Tuesday, January 22, 2008

Polish health service needs the kiss of life


Or something even more intimate. The Polish government have decided to have a ‘White Summit’ where government, president, medical profession and unions all get round a table and talk about stuff.

The health service is short of doctors, who, like nurses, earn a pittance. Strikes and threats of strikes are the norm. Some of the often crumbling hospitals are a health risk to anyone unlucky enough to be sick in one of them. The sector needs some radical surgery and intensive care. The government may have to administer some bitter pills (and other pharmaceutical metaphors). It needs the kiss of life, but all the health service gets is a talking shop and another opportunity for Tusk and President Kaczynski to get at each other’s throats. It’s another case of this government looking like it really hasn’t a clue what to do. So better set up a commission, a round table, a summit. I think they are just passing the buck.

Personally, I go private

Usually. Today, however, I had to go to the state works doctor to get a sick note and medicine for my chest infection. When I turned up and said to the nurse, whose head appeared through a square hole in the middle of a wall, that I needed to be seen, the doctor – a miserable, toad-like individual – initially didn’t want to see me. I think I was keeping him from his private clinic duty – the only way a doctor can stay in the profession is to do private work.

“But I have a contract with this organization, I pay social insurance and I am sick. I want to see a doctor. Oh, and I want some antibiotics, too.”

I always self diagnose. It seems to annoy doctors – which is fun.

Grudgingly, he relented: “Get his card and tell him to wait,” I heard him tell nursey.

So I waited. And then, I waited a bit more. I read some of the drug company flyers hanging around the place. And then I did some more waiting. I paced around the little waiting room, all the while waiting some more. I went outside the waiting room and down the corridor - but even there, I was still waiting.

I went back to the hole in the wall, just to give me something to do while I waited. The nurse hadn’t even bothered to get my ‘card’ yet.

“Can I have my card”?

No I couldn’t, because I didn’t have a card, because I had never been to see the doctor there before.

“And you can’t see the doctor without a card.”

“So could we…make a card?”

She got out a card. “Pesel?” It's a number and I don't actually know it.

“If you don’t have a number then you can’t have a card. And if you don’t have a card then you can’t see the doctor,” she said triumphantly.

I completely lost my temper - I am sick, after all - and ripped up the half filled out ‘card’ (very dramatically) and stormed out the door.

What have you gotta do in this place to get to see a doctor? So I went private.

In the LIM clinic in the centre of Warsaw, about seven rather nicely dressed receptionists are waiting to help with every need, as long as it is medical. They fill out the cards for you as if they were honoured to have the opportunity. They smile and talk about the weather. They then assign you a doctor. They give you a clinic number and say: “Room 9 and that will be 80 zloty, please.”

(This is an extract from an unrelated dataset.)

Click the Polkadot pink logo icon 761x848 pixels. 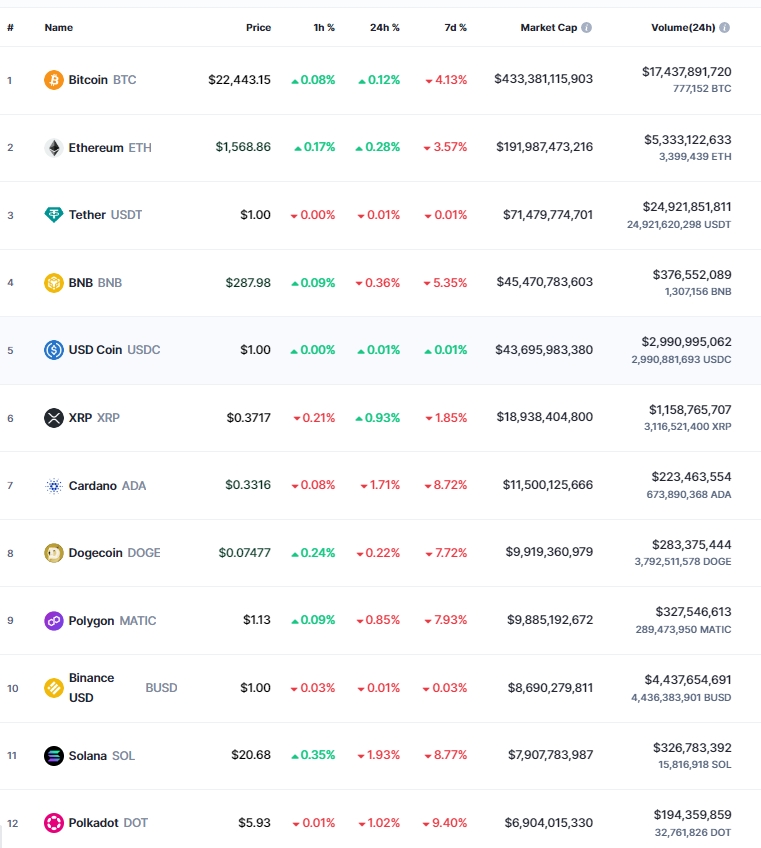tap(54, 823)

I waited outside No.9 for five minutes, sitting next to a man whose heal on his foot appeared to be pointing forwards, with his toes pointing backwards. Nasty. And then the doctor called me in.

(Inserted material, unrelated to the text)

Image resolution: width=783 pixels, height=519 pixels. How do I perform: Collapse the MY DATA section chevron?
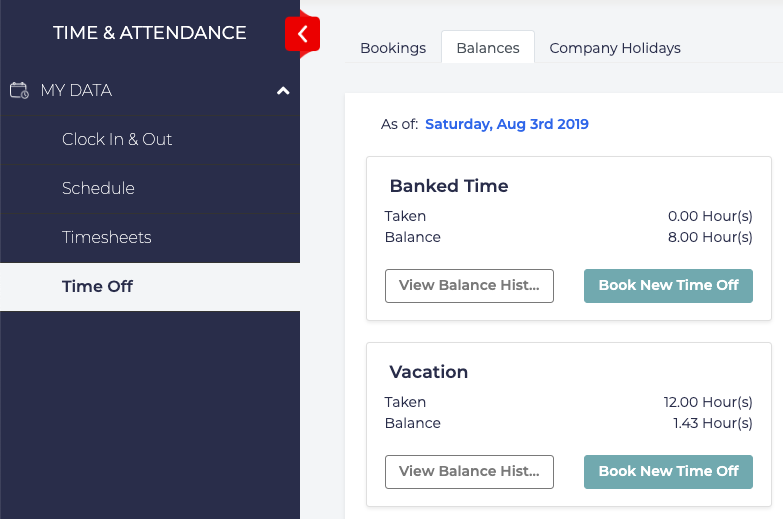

She was nice but did what all Polish doctors do. They diagnose you, and then they write out a list of medicines and supplements as long as the Magna Carta. And the cost of the anti-biotics (yup, I got them) plus nose decongestant, chest decongestant, calcium (they always prescribe calcium for everything) something to counteract the effects on the stomach of the anti-biotics you are taking, anti-cold remedy….comes to the total planned Polish health service expenditure for 2008.

Are doctors on the make with drug companies, or what?

I would like to go to only state doctors in a state health service. But until they get serious, fund the thing properly, get rid of the inefficiency and corruption, I’m going private.